- **Deine Aufgaben**
**1.** Übersetze den Satz „Ich suche einen neuen spieletauglichen 27'' Monitor, vorzugsweise mit LED backlight.“ aus dem Forumsthread zum 27''-Gaming-Monitor ins Englische.
**2.** Nenne alle Monitorhersteller, die im Forumsthread zum 27''-Gaming-Monitor vorkommen.
**3.** Nimm den Forumsthread zum 27''-Gaming-Monitor dort wieder auf, wo er endet, und schreib ihn weiter.

== Auszug zum Lesen ==

# Welcher 27'' Gaming Monitor?



## Whowulf (4. August 2011)

Moin

Ich suche einen neuen spieletauglichen 27'' Monitor, vorzugsweise mit LED backlight.

Die 24'' 120hz Monitore habe ich mir auch schon angeschaut, allerdings würde für mich da nur der benq xl2410t in Frage kommen und da der Monitor eine eher schlechte Bildqualität hat fällt auch diese Kategorie weg. (Von den neuen 27'' 120hz monitoren von Samsung fange ich erst garnicht an, teilweise 4,0 Bewertet worden).

Dieser Monitor überzeugt mich derzeit am meisten : Amazon.com: ASUS VE278Q 27-Inch LED Monitor: Computer & Accessories
Dieses Gerät ist auch nicht schlecht, vorallem wegen 2560x1440p : http://gh.de/505885
Allerdings mit 6 ms und einem spürbaren Input-lag, also eher weniger spieletauglich.

höre mir aber gerne noch weitere Vorschläge an.

Gruß

editt: Mit dem Monitor wird ausschließlich im Internet gesurft und gezockt.


----------



## Herbboy (4. August 2011)

===
== Erfasste Daten ==

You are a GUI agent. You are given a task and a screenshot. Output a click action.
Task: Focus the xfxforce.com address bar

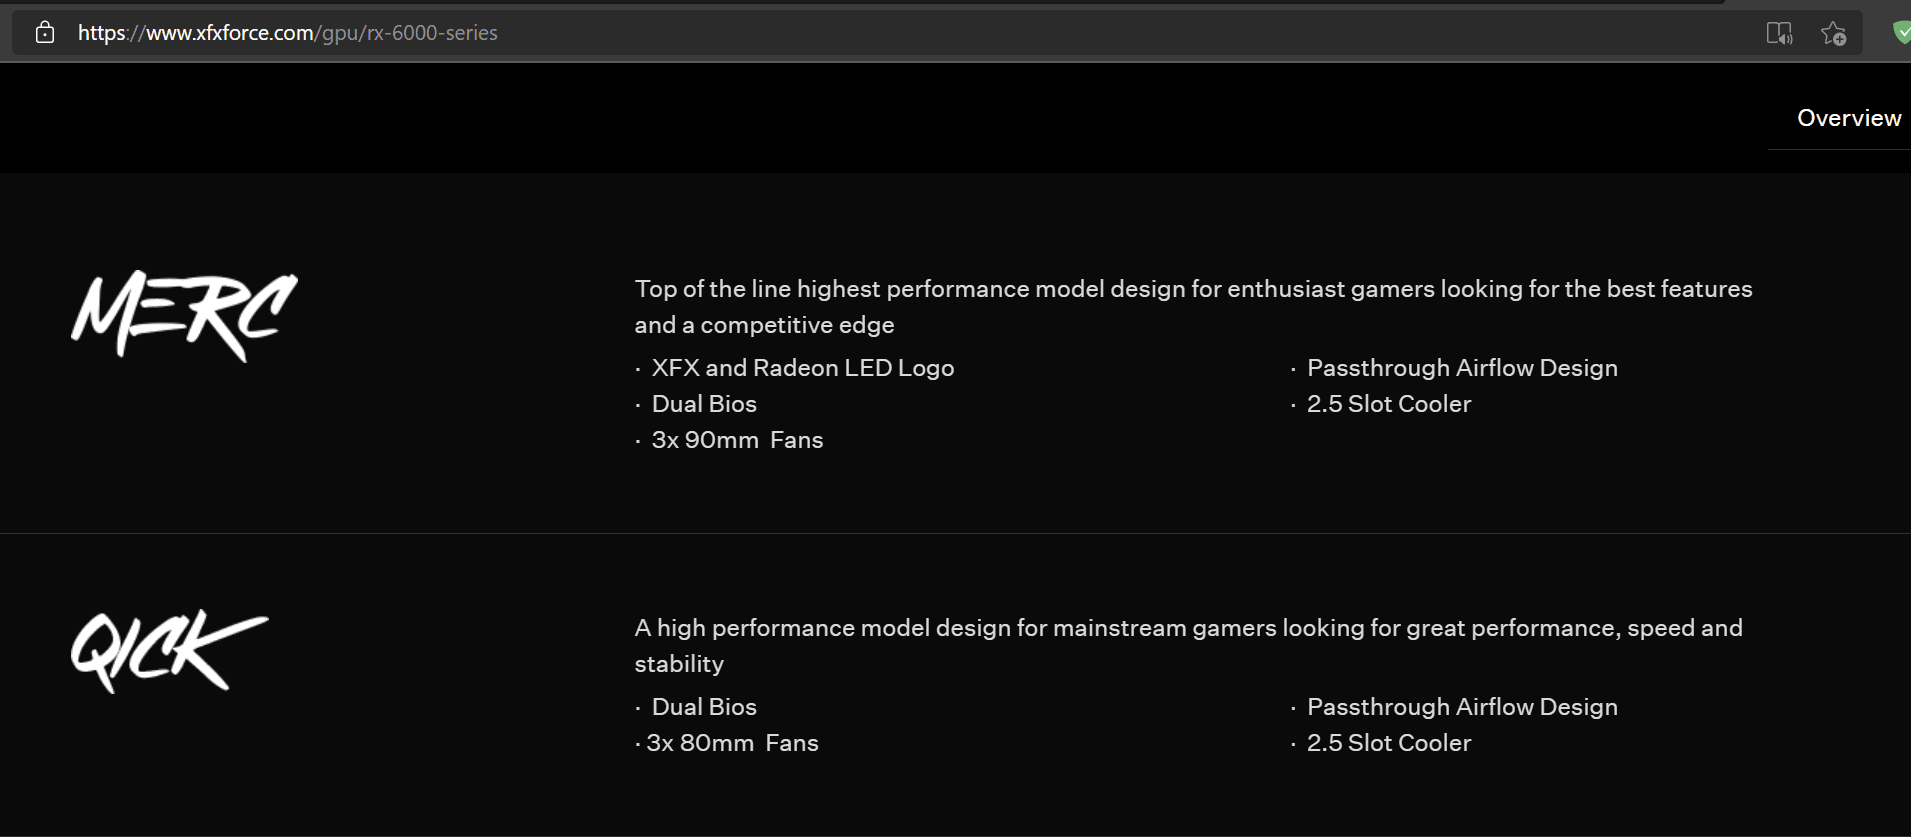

===

- **Lösungen je Aufgabe**
**1.** I am looking for a new 27'' monitor suitable for gaming, preferably with LED backlight.

**2.** benq, Samsung, ASUS

**3.**
Wo hattest Du denn die schlechten Bewertungen der anderen Modell her, und aus welchem Grund waren die schlecht? Das ist ja immer so ne Sache: geht es um Preis-Leistung, ist es vlt. aus Profisicht, die für Druckerei-Unternehmen auf ABSOLUT perfekte Farbtreue angewiesen sind, und zB Reaktionszeit (was für spielen wichtig ist) wäre denen wiederum egal? Oder geth es vlt. "nur" um Blickwinkel-Bewertungen? Oder sind das wirklich Wertungen von Gamern, die speziell die Spieleeignung bemängeln?

Wenn Du nämlich mal zB diesen Samsung hier nimmst: Samsung SyncMaster P2770FH 68,6 cm widescreen TFT: Amazon.de: Computer & Zubehör  einer der preiswertestens 27Zöllern: der kommt bei den usern an sich super weg ^^

Und wieso hast Du amazon.com rausgesucht? Würdest Du auch importieren, oder wohnst Du in den USA?

Auch wegend es Budgets: der Asus kostet umgerechnet keine 250€, der Dell aber 600€ - was willst Du denn ausgeben, bzw. was versprichst Du Dir davon, wenn der Monitor ggf. mehr als doppelt so teuer ist? Ist Dir lieber 250€ und eine dafür völlig ausreichende Qualität, oder gibst Du gerne das doppelte aus, wenn die Qualität+Farbtreue nochmal besser ist? 


Ach ja: was ist denn an 2560x1440 "nicht schlecht" ? Ist das nicht schon ZU fein als Auflösung? ^^  Vor allem muss bei Spielen Deine Graka dann auch mehr leisten bzw. Du wirst deutlich weniger FPS als mit normalem FullHD haben. 



Der Dell hat halt auch ein IP-Panel, das ist Qualitativ besser - aber billiger als den Dell gibt es IPS nicht. IPS hat dafür idR Nachteile beim Gaming, an sich sind IPS halt eher fürs Arbeiten (Bildqualität und Farbtreue).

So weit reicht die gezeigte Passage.